I was surprised today while reading Prefect documentation to see this paragraph:
Most workflow frameworks act as if looping is impossible (stressing the Acyclic part of the DAG),
but it’s actually trivial to implement. We simply dynamically unroll the loop, similar to how RNN
gradients are sometimes computed.
The API for cyclic workflows of Prefect appears to be limited when compared with Cylc and
StackStorm, but they have a lot of integrations, and good documentation.

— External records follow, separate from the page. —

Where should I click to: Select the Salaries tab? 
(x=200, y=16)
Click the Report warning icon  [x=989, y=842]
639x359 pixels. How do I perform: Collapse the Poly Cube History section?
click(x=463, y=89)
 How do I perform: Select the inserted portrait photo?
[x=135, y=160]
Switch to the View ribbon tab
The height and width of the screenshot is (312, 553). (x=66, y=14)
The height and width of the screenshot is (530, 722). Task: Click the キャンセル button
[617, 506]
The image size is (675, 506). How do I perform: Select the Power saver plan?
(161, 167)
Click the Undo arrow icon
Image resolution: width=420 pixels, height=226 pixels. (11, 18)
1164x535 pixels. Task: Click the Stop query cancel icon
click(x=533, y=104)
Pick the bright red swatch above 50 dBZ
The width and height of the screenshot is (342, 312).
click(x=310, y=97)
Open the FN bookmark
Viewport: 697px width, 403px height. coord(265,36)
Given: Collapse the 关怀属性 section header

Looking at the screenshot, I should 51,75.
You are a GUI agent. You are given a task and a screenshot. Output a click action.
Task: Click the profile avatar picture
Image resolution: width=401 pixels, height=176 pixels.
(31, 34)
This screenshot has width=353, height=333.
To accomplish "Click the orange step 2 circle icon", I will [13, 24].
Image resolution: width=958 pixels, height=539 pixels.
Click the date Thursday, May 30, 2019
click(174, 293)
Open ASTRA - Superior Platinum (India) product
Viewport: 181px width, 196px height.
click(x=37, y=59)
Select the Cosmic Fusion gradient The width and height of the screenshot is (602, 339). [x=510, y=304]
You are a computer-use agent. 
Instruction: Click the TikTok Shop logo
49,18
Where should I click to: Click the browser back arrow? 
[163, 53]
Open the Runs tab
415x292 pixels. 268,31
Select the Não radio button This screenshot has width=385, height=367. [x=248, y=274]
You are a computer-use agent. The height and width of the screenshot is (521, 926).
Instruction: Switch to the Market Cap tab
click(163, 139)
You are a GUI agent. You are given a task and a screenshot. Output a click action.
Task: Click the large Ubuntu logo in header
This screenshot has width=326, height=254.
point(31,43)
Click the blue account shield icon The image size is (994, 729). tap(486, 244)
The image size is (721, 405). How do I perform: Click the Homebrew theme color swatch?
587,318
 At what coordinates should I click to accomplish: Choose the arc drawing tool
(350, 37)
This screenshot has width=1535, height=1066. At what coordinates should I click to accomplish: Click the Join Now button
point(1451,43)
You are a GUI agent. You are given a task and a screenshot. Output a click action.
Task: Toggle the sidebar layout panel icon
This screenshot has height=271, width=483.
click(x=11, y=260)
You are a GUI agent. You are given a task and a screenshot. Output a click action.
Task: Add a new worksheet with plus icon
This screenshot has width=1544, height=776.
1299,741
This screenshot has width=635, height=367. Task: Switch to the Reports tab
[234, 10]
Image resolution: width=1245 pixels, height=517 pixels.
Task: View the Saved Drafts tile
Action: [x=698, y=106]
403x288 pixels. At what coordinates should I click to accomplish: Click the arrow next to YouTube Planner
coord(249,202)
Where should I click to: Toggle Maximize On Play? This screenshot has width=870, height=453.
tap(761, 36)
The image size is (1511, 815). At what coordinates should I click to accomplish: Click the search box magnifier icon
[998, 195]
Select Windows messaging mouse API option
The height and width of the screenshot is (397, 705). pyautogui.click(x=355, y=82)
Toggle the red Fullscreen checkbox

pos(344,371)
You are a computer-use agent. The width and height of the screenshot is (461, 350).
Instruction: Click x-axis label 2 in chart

I had to re-work the example from the previous post a bit, as using prep as entry point
resulted in prep present in every cycle. Their dependency and constraints algorithm is
probably re-executing the whole cycle, or there may be another way to have optional tasks
that I couldn’t find.
(venv) kinow@ranma:/tmp$ python workflow.py
[2021-11-08 21:37:20+1300] INFO - prefect.FlowRunner | Beginning Flow run for 'hello-flow'
[2021-11-08 21:37:20+1300] INFO - prefect.TaskRunner | Task 'foo': Starting task run...
[2021-11-08 21:37:21+1300] INFO - prefect.foo | prep.1 says hi!
[2021-11-08 21:37:22+1300] INFO - prefect.foo | foo.1 says hi!
[2021-11-08 21:37:23+1300] INFO - prefect.foo | bar.1 says hi!
[2021-11-08 21:37:24+1300] INFO - prefect.foo | foo.2 says hi!
[2021-11-08 21:37:25+1300] INFO - prefect.foo | bar.2 says hi!
[2021-11-08 21:37:26+1300] INFO - prefect.foo | foo.3 says hi!
[2021-11-08 21:37:27+1300] INFO - prefect.foo | bar.3 says hi!
[2021-11-08 21:37:28+1300] INFO - prefect.foo | foo.4 says hi!
[2021-11-08 21:37:29+1300] INFO - prefect.foo | bar.4 says hi!
...
I had seen the RNN graph unrolling algorithm mentioned in their documentation
while working on decyclify. I believe more
workflow managers will start supporting cyclic workflows soon. It adds some
complexity to the code, but so does add dependency management, good logging,
configuration, distributed execution, and so on.
I am not sure if the way I linked tasks is following best practices for Prefect. There
may be better ways so that Prefect can handle restarting workflows, for instance. But
if you want to run cyclic workflows, now you have —at least— three options.